→ What the task asks: Below are entries with pictures in them. Output exactly the lines starting at the line with "Where should I click to: Click" and ending at the line with "Viewport: 2286px width, 1302px height.", both included, but not the pictures.

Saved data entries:
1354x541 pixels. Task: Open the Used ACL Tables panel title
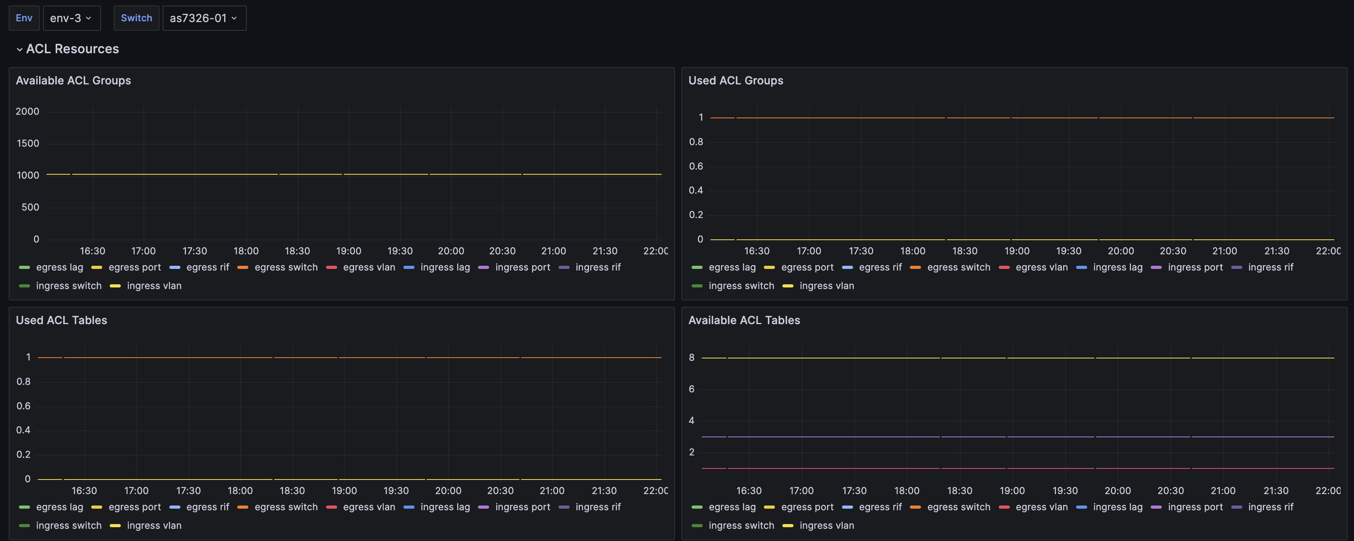tap(61, 320)
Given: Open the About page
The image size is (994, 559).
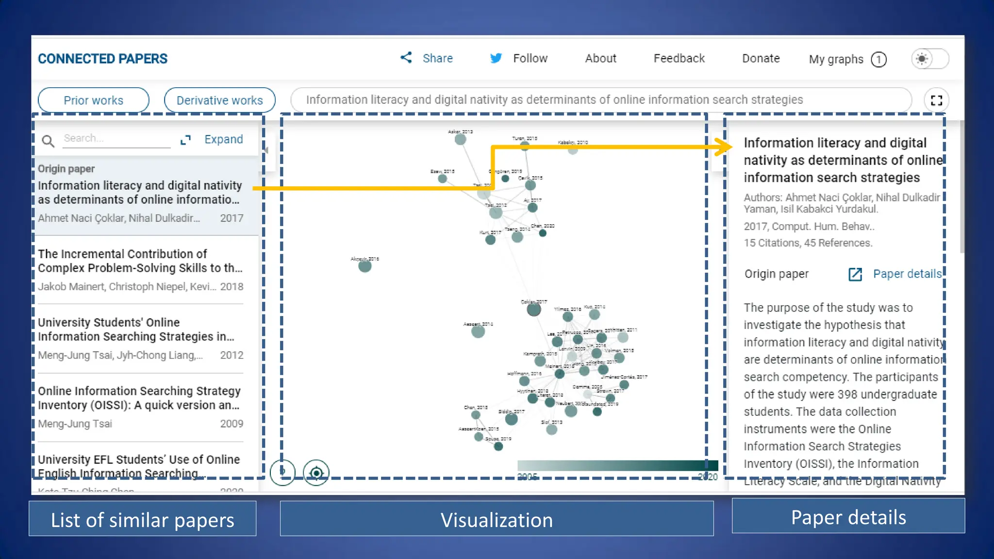Looking at the screenshot, I should pyautogui.click(x=600, y=58).
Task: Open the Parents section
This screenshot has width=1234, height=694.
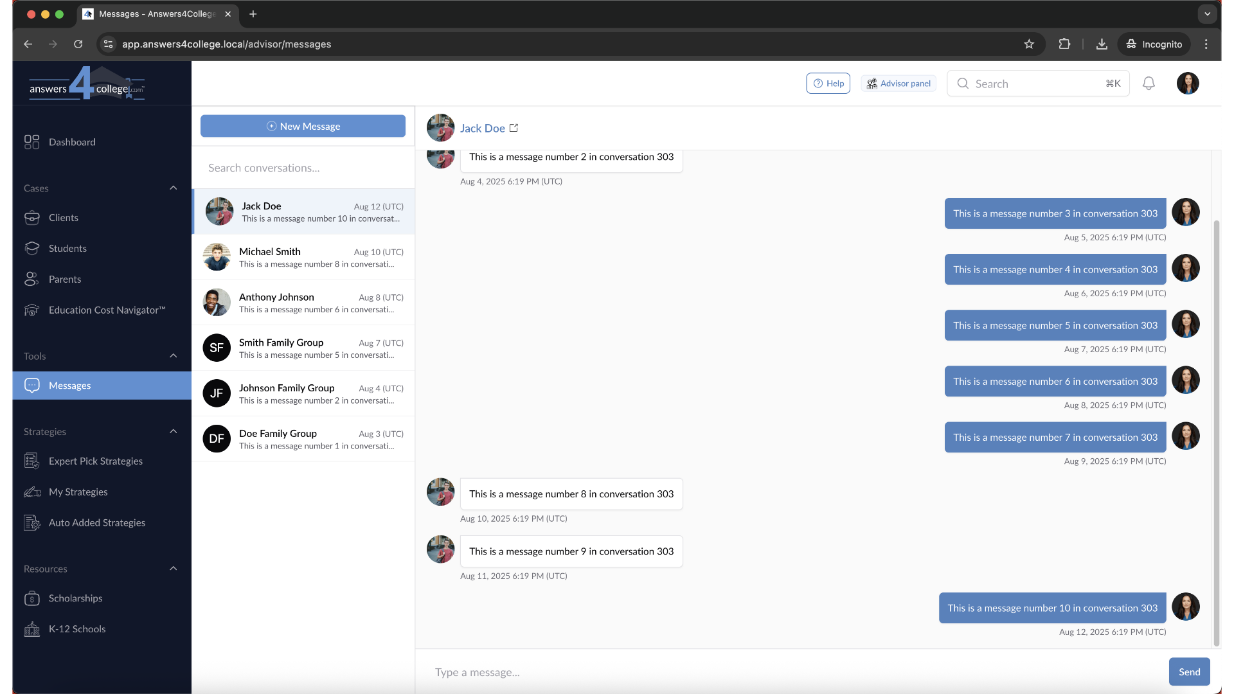Action: pos(65,279)
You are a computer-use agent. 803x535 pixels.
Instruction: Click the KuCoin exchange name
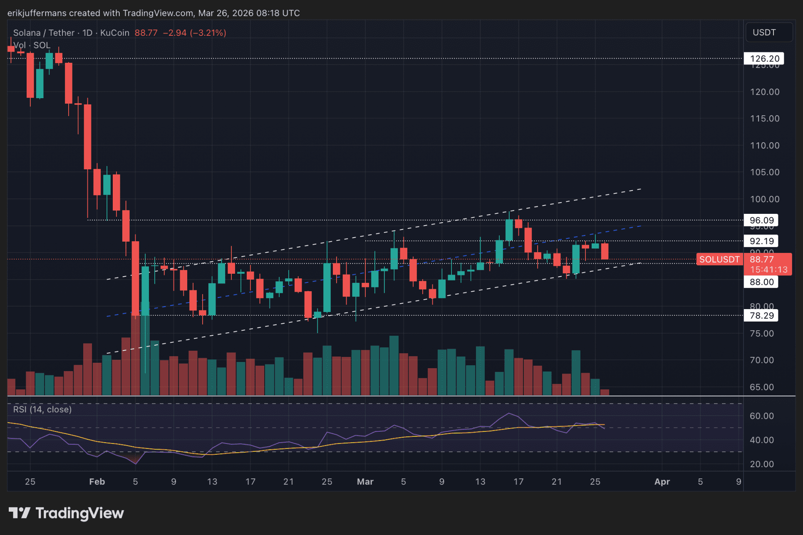114,33
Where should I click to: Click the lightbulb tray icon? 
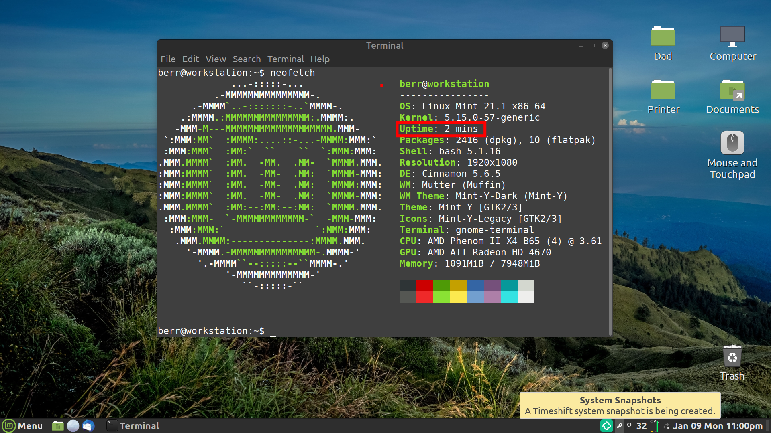[629, 426]
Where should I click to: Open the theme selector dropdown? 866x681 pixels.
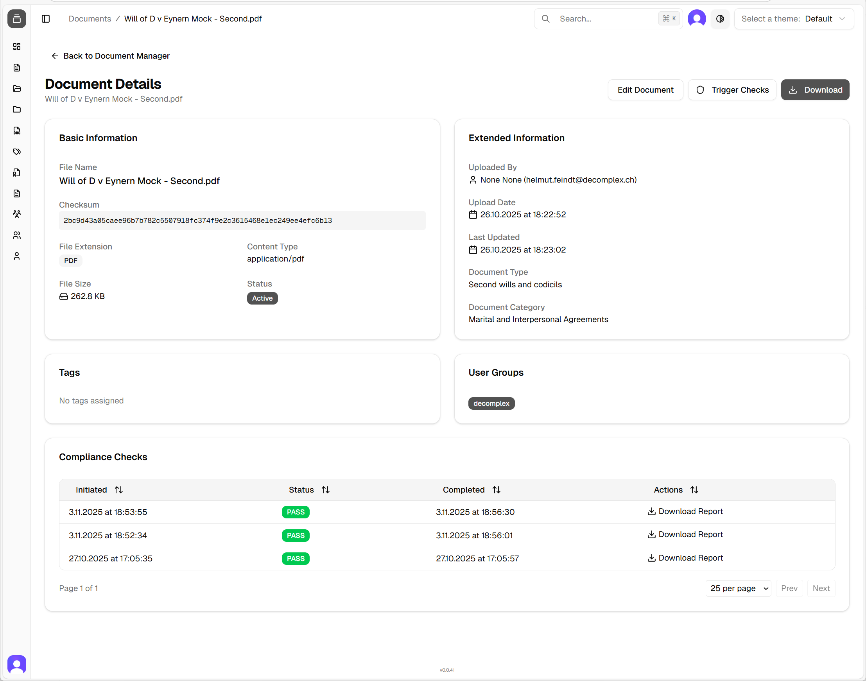pos(793,19)
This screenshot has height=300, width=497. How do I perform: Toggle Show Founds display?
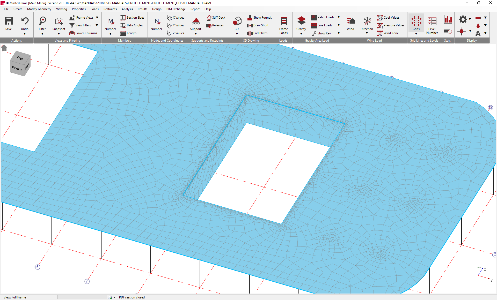tap(260, 17)
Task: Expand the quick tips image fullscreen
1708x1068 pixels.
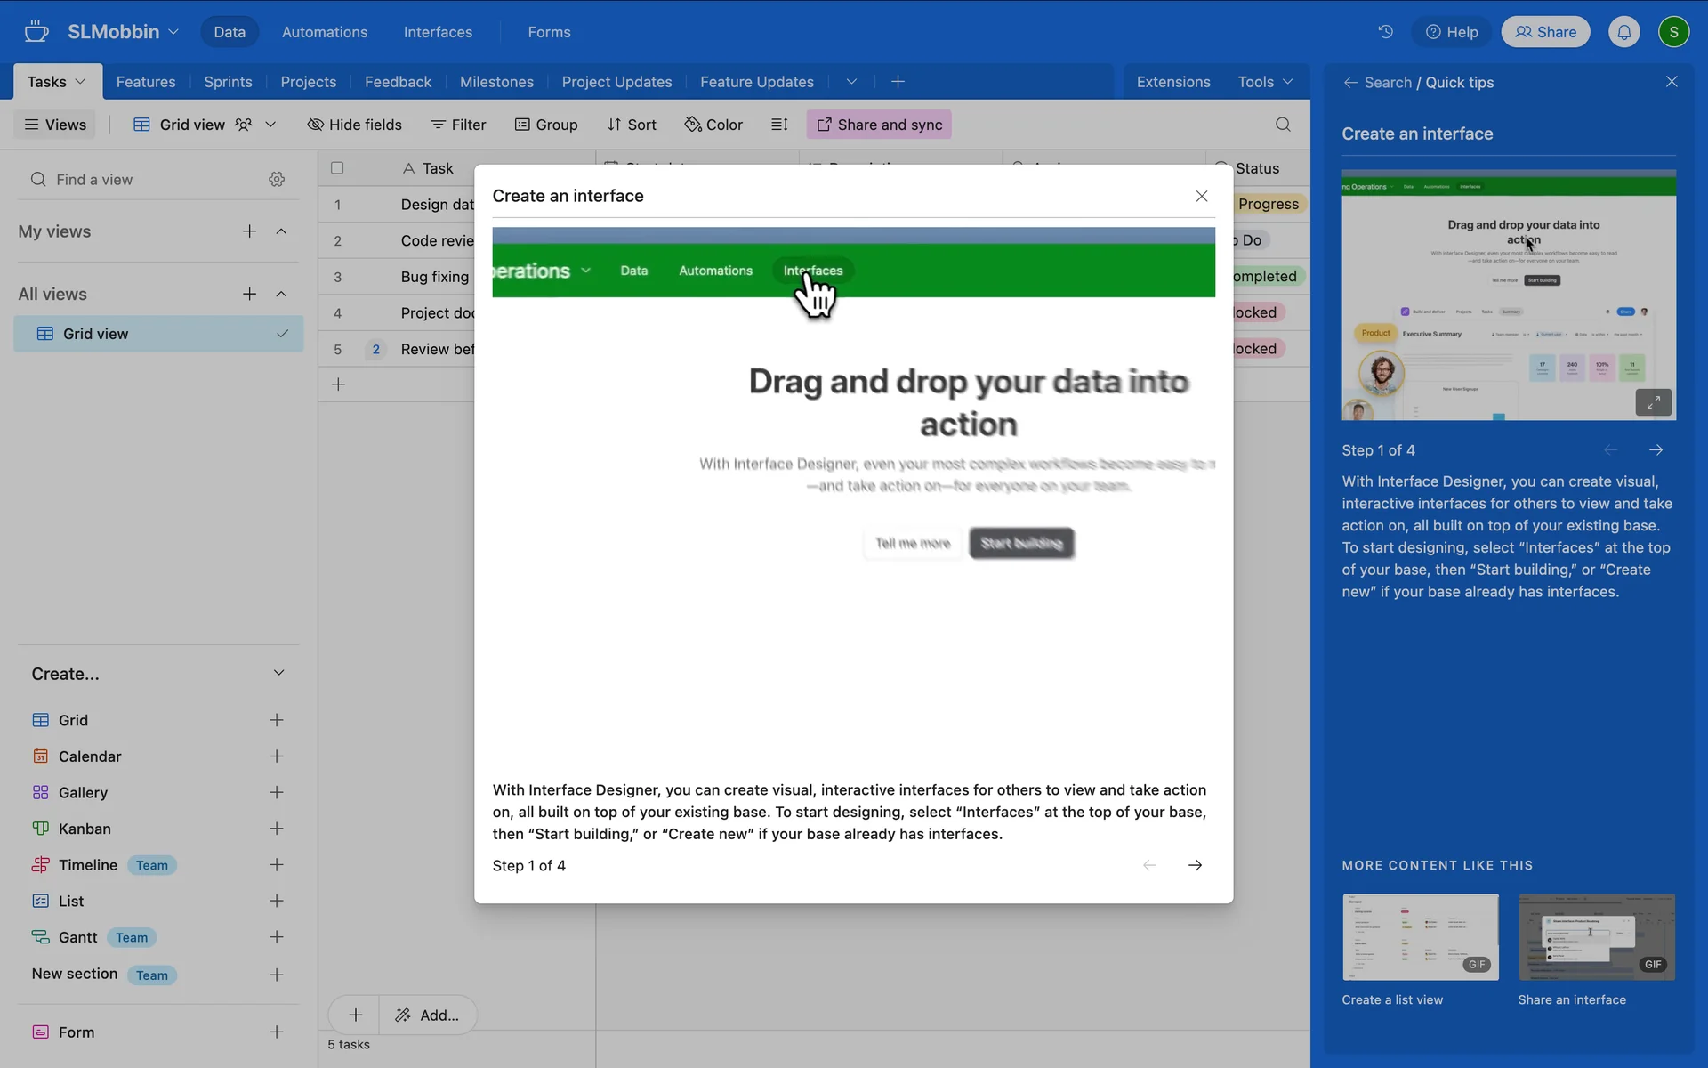Action: tap(1653, 402)
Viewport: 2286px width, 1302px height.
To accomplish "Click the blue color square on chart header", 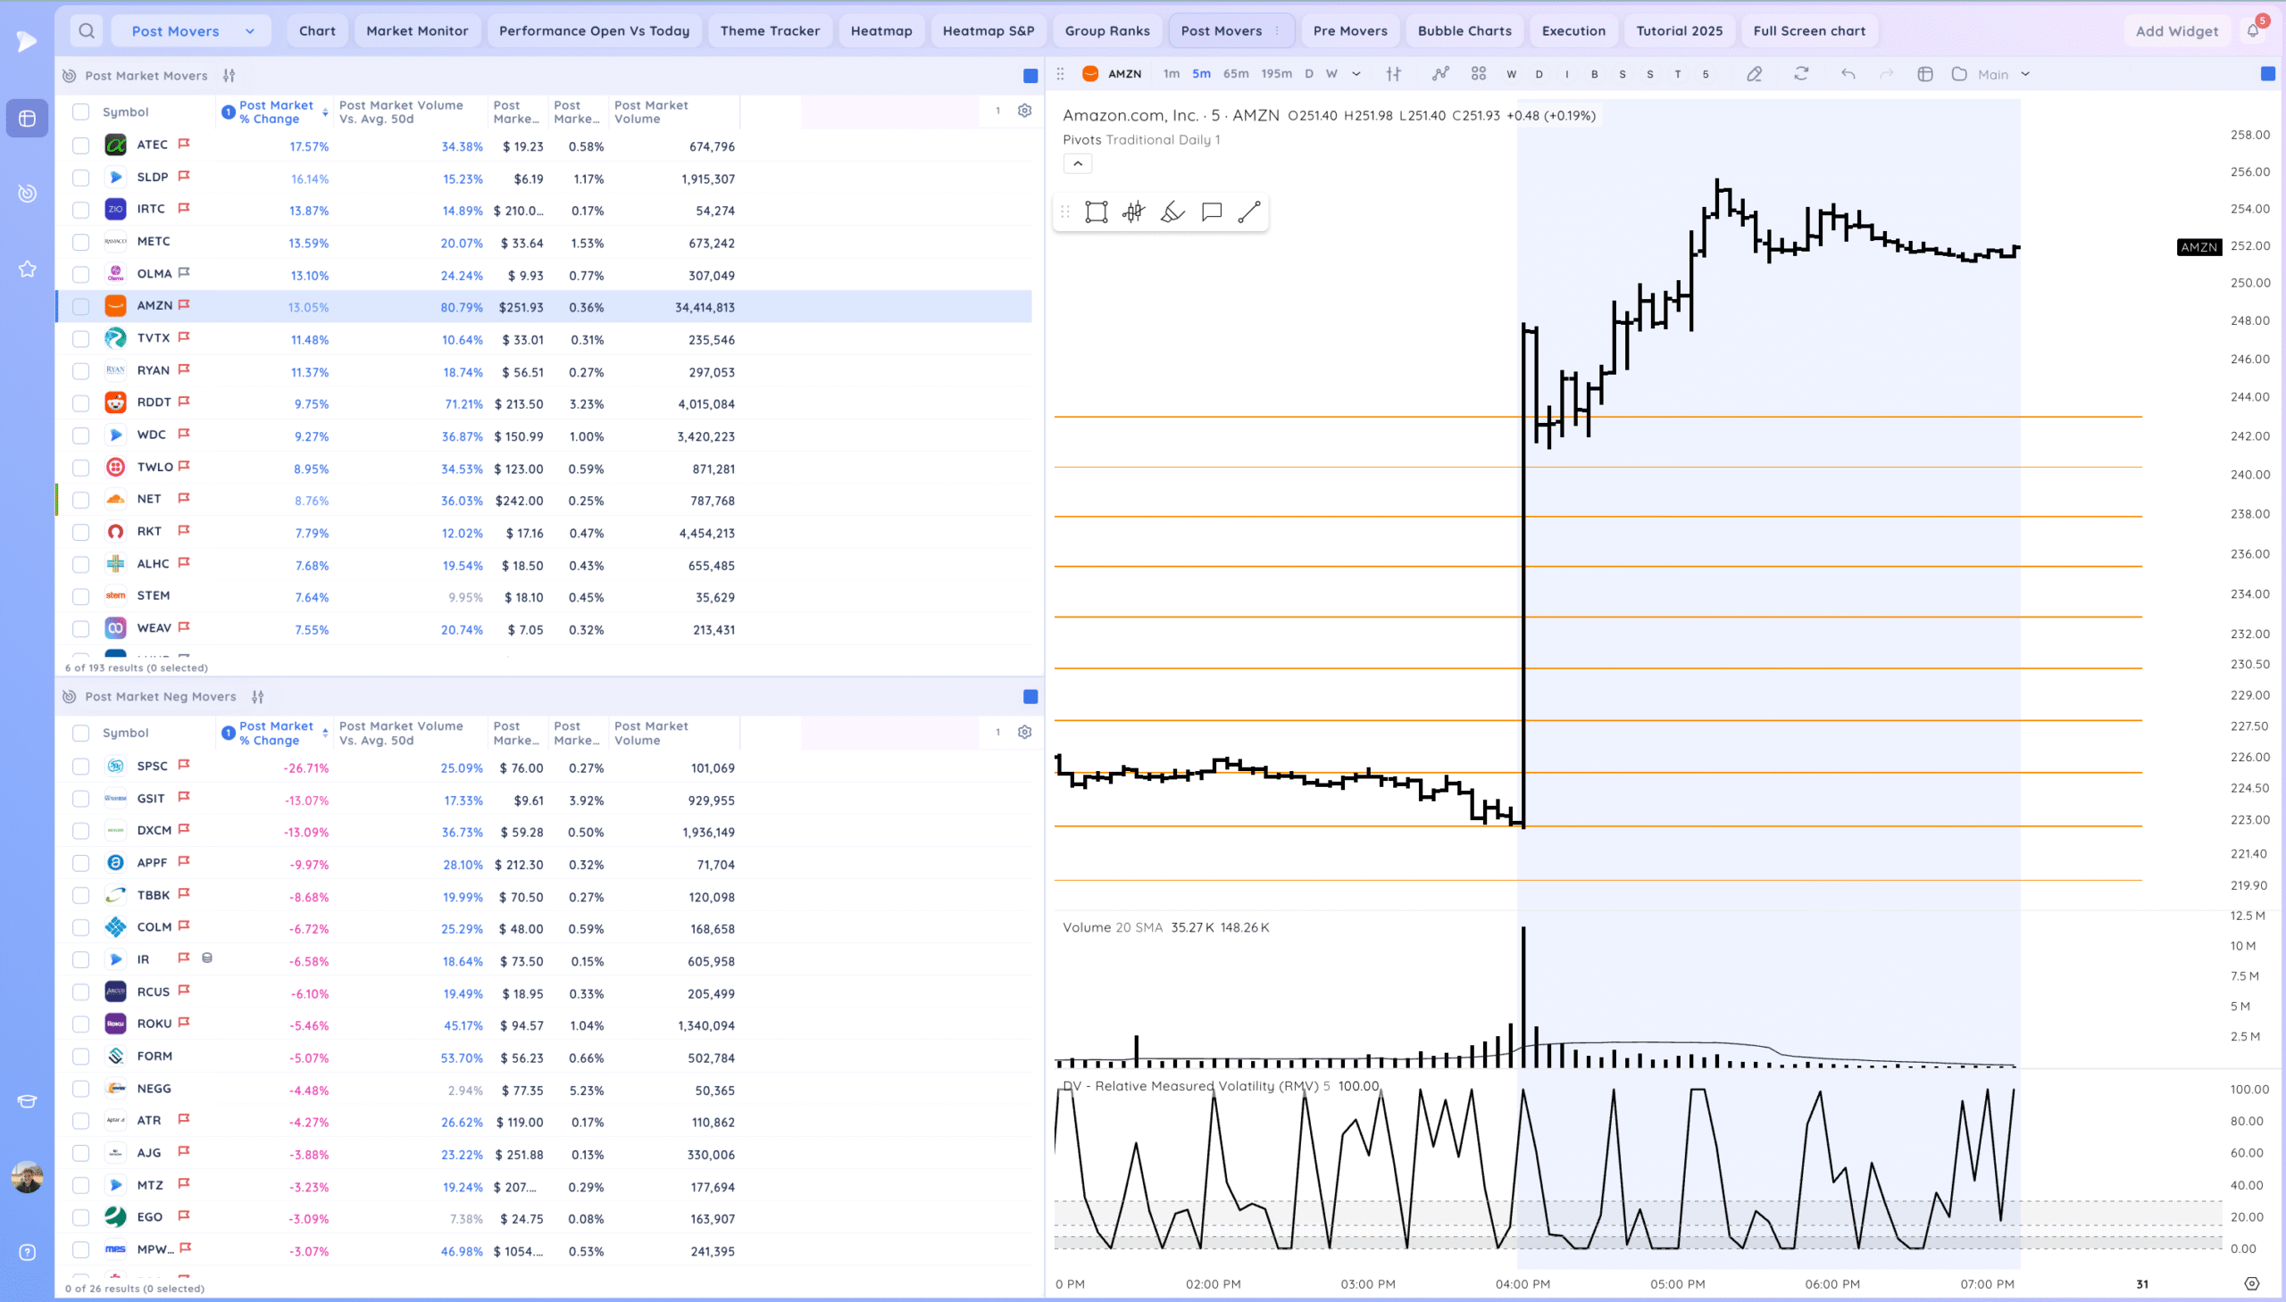I will tap(2267, 74).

→ Written reply:
Where should I click to: Click the lightbulb tray icon? 
[629, 426]
Where should I click to: Open the theme selector dropdown? 866x681 pixels.
pos(793,19)
This screenshot has height=300, width=497. How do I perform: Toggle Show Founds display?
tap(260, 17)
Task: Expand the quick tips image fullscreen
1708x1068 pixels.
Action: tap(1653, 402)
Viewport: 2286px width, 1302px height.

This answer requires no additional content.